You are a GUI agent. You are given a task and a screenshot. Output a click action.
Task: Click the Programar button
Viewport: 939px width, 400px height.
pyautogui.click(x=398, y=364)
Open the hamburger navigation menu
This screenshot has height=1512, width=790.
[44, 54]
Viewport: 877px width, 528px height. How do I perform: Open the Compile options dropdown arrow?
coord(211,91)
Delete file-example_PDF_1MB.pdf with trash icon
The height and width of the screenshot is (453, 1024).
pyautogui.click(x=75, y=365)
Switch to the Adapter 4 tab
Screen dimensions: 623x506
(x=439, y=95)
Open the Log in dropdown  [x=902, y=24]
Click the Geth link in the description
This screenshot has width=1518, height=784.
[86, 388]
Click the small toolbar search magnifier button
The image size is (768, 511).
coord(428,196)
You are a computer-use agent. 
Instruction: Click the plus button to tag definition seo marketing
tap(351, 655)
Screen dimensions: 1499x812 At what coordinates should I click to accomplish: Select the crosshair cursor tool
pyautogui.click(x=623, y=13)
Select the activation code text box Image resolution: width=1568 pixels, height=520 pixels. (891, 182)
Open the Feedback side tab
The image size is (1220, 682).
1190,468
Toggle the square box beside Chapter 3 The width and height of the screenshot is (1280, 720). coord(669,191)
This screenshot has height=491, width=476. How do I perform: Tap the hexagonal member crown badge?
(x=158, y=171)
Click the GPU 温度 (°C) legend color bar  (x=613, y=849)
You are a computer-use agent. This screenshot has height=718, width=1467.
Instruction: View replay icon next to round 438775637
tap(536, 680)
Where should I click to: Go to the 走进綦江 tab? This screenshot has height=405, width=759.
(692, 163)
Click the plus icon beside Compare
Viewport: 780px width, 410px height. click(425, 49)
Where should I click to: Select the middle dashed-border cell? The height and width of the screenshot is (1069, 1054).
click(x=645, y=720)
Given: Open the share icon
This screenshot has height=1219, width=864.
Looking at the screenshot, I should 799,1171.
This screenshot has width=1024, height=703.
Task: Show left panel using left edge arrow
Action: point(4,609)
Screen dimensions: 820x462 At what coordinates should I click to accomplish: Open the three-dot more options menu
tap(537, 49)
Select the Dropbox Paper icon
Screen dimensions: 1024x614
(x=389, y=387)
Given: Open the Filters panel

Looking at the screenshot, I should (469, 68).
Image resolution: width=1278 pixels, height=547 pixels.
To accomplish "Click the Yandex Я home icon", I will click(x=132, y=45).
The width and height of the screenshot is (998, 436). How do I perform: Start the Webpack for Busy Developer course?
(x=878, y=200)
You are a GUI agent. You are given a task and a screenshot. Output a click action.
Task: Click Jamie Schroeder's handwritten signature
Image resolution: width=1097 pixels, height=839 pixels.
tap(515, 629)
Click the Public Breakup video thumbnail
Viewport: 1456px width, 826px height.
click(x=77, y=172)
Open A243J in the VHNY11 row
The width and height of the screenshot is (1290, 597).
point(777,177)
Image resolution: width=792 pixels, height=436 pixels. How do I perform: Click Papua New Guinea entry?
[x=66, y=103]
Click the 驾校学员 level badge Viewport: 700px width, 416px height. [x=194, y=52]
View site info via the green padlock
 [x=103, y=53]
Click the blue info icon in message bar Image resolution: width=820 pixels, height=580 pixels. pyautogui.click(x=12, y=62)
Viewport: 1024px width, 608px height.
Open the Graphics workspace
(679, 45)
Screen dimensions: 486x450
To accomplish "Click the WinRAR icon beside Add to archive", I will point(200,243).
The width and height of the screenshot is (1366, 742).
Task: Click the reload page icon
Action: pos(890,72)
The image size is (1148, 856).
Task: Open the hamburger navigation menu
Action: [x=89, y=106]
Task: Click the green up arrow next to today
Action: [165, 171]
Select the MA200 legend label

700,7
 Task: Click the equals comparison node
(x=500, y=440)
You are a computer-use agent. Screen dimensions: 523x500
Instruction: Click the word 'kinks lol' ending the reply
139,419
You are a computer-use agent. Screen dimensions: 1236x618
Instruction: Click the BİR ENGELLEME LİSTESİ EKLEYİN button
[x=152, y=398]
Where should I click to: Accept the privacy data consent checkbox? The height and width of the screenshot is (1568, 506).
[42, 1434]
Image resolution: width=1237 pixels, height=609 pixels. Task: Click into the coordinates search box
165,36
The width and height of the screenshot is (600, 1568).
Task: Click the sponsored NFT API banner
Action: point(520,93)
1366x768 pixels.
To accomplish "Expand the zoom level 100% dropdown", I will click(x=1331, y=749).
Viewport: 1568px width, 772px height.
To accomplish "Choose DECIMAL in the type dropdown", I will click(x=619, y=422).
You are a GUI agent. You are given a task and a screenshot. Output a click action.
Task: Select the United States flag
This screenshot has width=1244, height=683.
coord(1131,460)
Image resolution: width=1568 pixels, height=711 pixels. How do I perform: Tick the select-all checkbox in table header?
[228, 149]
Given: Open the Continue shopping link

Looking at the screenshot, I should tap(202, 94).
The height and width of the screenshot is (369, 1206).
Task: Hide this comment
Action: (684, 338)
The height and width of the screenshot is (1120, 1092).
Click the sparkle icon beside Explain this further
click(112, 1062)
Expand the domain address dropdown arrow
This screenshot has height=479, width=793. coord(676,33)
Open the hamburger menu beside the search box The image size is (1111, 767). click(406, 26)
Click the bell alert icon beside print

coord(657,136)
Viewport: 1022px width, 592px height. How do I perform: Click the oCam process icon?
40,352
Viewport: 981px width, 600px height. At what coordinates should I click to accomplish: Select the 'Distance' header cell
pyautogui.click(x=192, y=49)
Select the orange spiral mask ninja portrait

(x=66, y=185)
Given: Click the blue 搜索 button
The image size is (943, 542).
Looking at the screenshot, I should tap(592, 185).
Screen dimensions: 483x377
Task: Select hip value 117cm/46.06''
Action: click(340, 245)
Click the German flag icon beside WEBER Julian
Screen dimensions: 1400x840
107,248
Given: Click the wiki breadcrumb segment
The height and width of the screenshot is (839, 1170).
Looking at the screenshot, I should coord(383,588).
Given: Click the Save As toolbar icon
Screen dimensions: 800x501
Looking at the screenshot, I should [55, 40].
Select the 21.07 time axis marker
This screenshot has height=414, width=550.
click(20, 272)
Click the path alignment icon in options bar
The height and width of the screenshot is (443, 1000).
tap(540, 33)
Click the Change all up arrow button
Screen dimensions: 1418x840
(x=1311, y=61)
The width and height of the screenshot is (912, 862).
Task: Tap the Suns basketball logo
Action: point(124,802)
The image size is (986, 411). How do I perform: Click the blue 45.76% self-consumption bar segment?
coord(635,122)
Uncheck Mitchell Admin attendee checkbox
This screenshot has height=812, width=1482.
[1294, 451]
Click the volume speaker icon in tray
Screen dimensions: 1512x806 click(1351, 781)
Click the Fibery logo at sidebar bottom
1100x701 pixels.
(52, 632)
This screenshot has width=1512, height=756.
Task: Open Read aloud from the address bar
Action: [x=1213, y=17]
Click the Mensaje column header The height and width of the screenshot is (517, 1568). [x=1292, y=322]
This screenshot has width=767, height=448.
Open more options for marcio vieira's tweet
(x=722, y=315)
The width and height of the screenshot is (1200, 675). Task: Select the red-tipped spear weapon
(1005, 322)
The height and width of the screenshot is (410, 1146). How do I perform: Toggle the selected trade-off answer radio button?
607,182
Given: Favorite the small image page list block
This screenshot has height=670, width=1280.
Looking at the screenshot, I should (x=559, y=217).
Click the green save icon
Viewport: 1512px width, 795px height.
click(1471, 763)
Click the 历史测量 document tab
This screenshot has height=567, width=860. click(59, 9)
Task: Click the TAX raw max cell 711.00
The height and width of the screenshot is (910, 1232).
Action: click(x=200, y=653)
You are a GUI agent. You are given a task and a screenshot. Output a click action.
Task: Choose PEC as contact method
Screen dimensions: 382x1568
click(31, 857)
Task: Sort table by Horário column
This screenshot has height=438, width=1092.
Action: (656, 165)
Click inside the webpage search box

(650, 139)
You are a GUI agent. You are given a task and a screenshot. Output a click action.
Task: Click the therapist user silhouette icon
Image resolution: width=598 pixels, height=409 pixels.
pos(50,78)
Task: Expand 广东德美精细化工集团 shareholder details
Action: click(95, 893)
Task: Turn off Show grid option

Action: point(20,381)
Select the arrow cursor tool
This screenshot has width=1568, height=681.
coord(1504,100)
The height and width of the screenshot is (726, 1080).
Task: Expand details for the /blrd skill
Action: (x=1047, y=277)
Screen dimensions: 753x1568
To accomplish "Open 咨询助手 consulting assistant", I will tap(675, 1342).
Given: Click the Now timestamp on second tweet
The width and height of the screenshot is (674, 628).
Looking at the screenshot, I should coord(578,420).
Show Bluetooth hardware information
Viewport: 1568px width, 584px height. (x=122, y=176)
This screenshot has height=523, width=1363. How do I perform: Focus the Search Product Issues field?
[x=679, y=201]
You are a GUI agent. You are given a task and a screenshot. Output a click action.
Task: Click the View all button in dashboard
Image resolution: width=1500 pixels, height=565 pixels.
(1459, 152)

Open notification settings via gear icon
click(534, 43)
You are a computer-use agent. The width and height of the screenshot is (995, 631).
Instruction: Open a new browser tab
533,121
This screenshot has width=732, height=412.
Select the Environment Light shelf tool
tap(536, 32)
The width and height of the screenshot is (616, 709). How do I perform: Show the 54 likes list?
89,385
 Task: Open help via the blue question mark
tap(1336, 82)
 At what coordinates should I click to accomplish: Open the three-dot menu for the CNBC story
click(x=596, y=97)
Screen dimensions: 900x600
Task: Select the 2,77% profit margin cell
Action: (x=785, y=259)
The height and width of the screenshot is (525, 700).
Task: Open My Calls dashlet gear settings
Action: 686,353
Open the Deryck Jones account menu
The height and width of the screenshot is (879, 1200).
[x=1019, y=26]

* * *

WHAT IS NEEDED >>
Please copy every line from the entries that includes the word "computer".

YOUR SOLUTION >>
You are a computer-use agent. 
You are a computer-use agent. This screenshot has height=718, width=1467.
You are a computer-use agent. Screen dimensions: 523x500
You are a computer-use agent. Screen dimensions: 1236x618
You are a computer-use agent. The width and height of the screenshot is (995, 631).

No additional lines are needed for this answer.